**** SUPPLIED MATERIAL

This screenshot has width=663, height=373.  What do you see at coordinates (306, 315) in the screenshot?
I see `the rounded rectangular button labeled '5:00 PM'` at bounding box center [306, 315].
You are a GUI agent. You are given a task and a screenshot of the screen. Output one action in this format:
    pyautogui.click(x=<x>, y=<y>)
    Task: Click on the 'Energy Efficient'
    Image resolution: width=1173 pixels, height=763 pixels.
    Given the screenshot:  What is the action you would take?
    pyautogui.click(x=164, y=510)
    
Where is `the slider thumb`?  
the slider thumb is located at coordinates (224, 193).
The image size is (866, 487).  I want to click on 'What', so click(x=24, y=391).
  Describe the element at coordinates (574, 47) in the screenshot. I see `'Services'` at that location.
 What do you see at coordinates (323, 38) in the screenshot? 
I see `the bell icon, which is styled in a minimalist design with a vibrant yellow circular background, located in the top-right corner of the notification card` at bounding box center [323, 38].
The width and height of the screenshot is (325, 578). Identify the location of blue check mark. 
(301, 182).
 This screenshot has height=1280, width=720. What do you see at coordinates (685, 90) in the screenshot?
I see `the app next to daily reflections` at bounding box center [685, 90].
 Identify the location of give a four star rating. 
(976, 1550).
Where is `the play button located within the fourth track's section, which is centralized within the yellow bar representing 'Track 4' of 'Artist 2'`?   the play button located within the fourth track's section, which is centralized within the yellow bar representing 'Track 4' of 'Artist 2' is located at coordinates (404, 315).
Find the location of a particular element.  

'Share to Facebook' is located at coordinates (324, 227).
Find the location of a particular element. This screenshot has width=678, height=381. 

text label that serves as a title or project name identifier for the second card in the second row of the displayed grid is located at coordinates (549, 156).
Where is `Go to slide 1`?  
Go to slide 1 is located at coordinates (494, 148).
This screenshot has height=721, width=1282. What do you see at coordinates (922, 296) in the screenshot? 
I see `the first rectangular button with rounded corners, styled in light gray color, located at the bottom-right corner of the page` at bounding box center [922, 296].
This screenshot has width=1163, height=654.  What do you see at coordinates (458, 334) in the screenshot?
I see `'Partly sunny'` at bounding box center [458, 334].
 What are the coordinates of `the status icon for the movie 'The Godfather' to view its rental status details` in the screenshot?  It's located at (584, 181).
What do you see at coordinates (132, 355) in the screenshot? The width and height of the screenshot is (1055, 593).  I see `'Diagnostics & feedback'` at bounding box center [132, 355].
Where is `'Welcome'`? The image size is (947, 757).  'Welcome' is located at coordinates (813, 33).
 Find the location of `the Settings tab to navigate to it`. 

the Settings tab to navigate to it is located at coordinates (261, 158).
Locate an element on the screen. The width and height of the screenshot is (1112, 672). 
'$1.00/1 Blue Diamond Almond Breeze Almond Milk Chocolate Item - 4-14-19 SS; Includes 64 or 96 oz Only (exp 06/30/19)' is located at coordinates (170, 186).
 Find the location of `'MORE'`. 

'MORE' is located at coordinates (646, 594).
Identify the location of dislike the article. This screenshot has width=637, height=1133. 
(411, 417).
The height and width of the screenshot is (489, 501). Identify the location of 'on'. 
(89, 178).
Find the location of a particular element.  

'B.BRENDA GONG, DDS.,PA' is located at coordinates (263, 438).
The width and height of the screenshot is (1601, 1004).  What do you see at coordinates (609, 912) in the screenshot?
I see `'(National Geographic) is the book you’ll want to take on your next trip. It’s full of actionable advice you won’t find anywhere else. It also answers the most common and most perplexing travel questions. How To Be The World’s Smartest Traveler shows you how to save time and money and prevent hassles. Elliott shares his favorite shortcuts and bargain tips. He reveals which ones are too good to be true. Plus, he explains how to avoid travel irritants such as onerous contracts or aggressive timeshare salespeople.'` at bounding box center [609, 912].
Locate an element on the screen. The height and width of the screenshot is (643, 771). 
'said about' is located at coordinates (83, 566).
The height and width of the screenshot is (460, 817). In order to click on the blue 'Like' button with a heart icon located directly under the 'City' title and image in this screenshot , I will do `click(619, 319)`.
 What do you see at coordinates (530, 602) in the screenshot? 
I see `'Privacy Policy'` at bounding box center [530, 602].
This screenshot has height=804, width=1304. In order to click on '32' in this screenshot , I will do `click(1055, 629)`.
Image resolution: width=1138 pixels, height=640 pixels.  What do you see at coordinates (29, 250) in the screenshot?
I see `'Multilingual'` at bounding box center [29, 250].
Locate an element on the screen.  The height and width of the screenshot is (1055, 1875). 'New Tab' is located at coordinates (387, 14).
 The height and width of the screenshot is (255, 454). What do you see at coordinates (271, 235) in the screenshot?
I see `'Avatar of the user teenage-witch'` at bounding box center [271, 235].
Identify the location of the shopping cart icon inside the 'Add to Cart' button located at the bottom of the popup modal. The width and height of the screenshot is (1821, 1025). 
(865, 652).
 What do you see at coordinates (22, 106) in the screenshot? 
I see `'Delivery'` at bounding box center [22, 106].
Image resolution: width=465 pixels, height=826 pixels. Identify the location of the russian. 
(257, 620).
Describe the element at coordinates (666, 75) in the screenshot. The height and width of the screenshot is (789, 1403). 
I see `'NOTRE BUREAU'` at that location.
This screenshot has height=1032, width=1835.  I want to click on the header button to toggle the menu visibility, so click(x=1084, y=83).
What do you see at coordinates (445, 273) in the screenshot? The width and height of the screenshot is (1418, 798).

********

■ **EXERCISE GOAL**
Rewrite the listing above with every occurrence of "Identify the location of" changed to "Find the position of", leaving all other text unchanged.

■ **EXERCISE ANSWER**
This screenshot has width=663, height=373.  What do you see at coordinates (306, 315) in the screenshot?
I see `the rounded rectangular button labeled '5:00 PM'` at bounding box center [306, 315].
You are a GUI agent. You are given a task and a screenshot of the screen. Output one action in this format:
    pyautogui.click(x=<x>, y=<y>)
    Task: Click on the 'Energy Efficient'
    Image resolution: width=1173 pixels, height=763 pixels.
    Given the screenshot:  What is the action you would take?
    pyautogui.click(x=164, y=510)
    
Where is `the slider thumb`?  
the slider thumb is located at coordinates (224, 193).
The image size is (866, 487).  I want to click on 'What', so click(x=24, y=391).
  Describe the element at coordinates (574, 47) in the screenshot. I see `'Services'` at that location.
 What do you see at coordinates (323, 38) in the screenshot? 
I see `the bell icon, which is styled in a minimalist design with a vibrant yellow circular background, located in the top-right corner of the notification card` at bounding box center [323, 38].
The width and height of the screenshot is (325, 578). Find the position of blue check mark. 
(301, 182).
 This screenshot has height=1280, width=720. What do you see at coordinates (685, 90) in the screenshot?
I see `the app next to daily reflections` at bounding box center [685, 90].
 Find the position of give a four star rating. 
(976, 1550).
Where is `the play button located within the fourth track's section, which is centralized within the yellow bar representing 'Track 4' of 'Artist 2'`?   the play button located within the fourth track's section, which is centralized within the yellow bar representing 'Track 4' of 'Artist 2' is located at coordinates (404, 315).
Find the location of a particular element.  

'Share to Facebook' is located at coordinates (324, 227).
Find the location of a particular element. This screenshot has width=678, height=381. 

text label that serves as a title or project name identifier for the second card in the second row of the displayed grid is located at coordinates (549, 156).
Where is `Go to slide 1`?  
Go to slide 1 is located at coordinates (494, 148).
This screenshot has height=721, width=1282. What do you see at coordinates (922, 296) in the screenshot? 
I see `the first rectangular button with rounded corners, styled in light gray color, located at the bottom-right corner of the page` at bounding box center [922, 296].
This screenshot has width=1163, height=654.  What do you see at coordinates (458, 334) in the screenshot?
I see `'Partly sunny'` at bounding box center [458, 334].
 What are the coordinates of `the status icon for the movie 'The Godfather' to view its rental status details` in the screenshot?  It's located at (584, 181).
What do you see at coordinates (132, 355) in the screenshot? The width and height of the screenshot is (1055, 593).  I see `'Diagnostics & feedback'` at bounding box center [132, 355].
Where is `'Welcome'`? The image size is (947, 757).  'Welcome' is located at coordinates (813, 33).
 Find the location of `the Settings tab to navigate to it`. 

the Settings tab to navigate to it is located at coordinates (261, 158).
Locate an element on the screen. The width and height of the screenshot is (1112, 672). 
'$1.00/1 Blue Diamond Almond Breeze Almond Milk Chocolate Item - 4-14-19 SS; Includes 64 or 96 oz Only (exp 06/30/19)' is located at coordinates (170, 186).
 Find the location of `'MORE'`. 

'MORE' is located at coordinates (646, 594).
Find the position of dislike the article. This screenshot has width=637, height=1133. 
(411, 417).
The height and width of the screenshot is (489, 501). Find the position of 'on'. 
(89, 178).
Find the location of a particular element.  

'B.BRENDA GONG, DDS.,PA' is located at coordinates (263, 438).
The width and height of the screenshot is (1601, 1004).  What do you see at coordinates (609, 912) in the screenshot?
I see `'(National Geographic) is the book you’ll want to take on your next trip. It’s full of actionable advice you won’t find anywhere else. It also answers the most common and most perplexing travel questions. How To Be The World’s Smartest Traveler shows you how to save time and money and prevent hassles. Elliott shares his favorite shortcuts and bargain tips. He reveals which ones are too good to be true. Plus, he explains how to avoid travel irritants such as onerous contracts or aggressive timeshare salespeople.'` at bounding box center [609, 912].
Locate an element on the screen. The height and width of the screenshot is (643, 771). 
'said about' is located at coordinates (83, 566).
The height and width of the screenshot is (460, 817). In order to click on the blue 'Like' button with a heart icon located directly under the 'City' title and image in this screenshot , I will do `click(619, 319)`.
 What do you see at coordinates (530, 602) in the screenshot? 
I see `'Privacy Policy'` at bounding box center [530, 602].
This screenshot has height=804, width=1304. In order to click on '32' in this screenshot , I will do `click(1055, 629)`.
Image resolution: width=1138 pixels, height=640 pixels.  What do you see at coordinates (29, 250) in the screenshot?
I see `'Multilingual'` at bounding box center [29, 250].
Locate an element on the screen.  The height and width of the screenshot is (1055, 1875). 'New Tab' is located at coordinates (387, 14).
 The height and width of the screenshot is (255, 454). What do you see at coordinates (271, 235) in the screenshot?
I see `'Avatar of the user teenage-witch'` at bounding box center [271, 235].
Find the position of the shopping cart icon inside the 'Add to Cart' button located at the bottom of the popup modal. The width and height of the screenshot is (1821, 1025). 
(865, 652).
 What do you see at coordinates (22, 106) in the screenshot? 
I see `'Delivery'` at bounding box center [22, 106].
Image resolution: width=465 pixels, height=826 pixels. Find the position of the russian. 
(257, 620).
Describe the element at coordinates (666, 75) in the screenshot. The height and width of the screenshot is (789, 1403). 
I see `'NOTRE BUREAU'` at that location.
This screenshot has height=1032, width=1835.  I want to click on the header button to toggle the menu visibility, so click(x=1084, y=83).
What do you see at coordinates (445, 273) in the screenshot? The width and height of the screenshot is (1418, 798).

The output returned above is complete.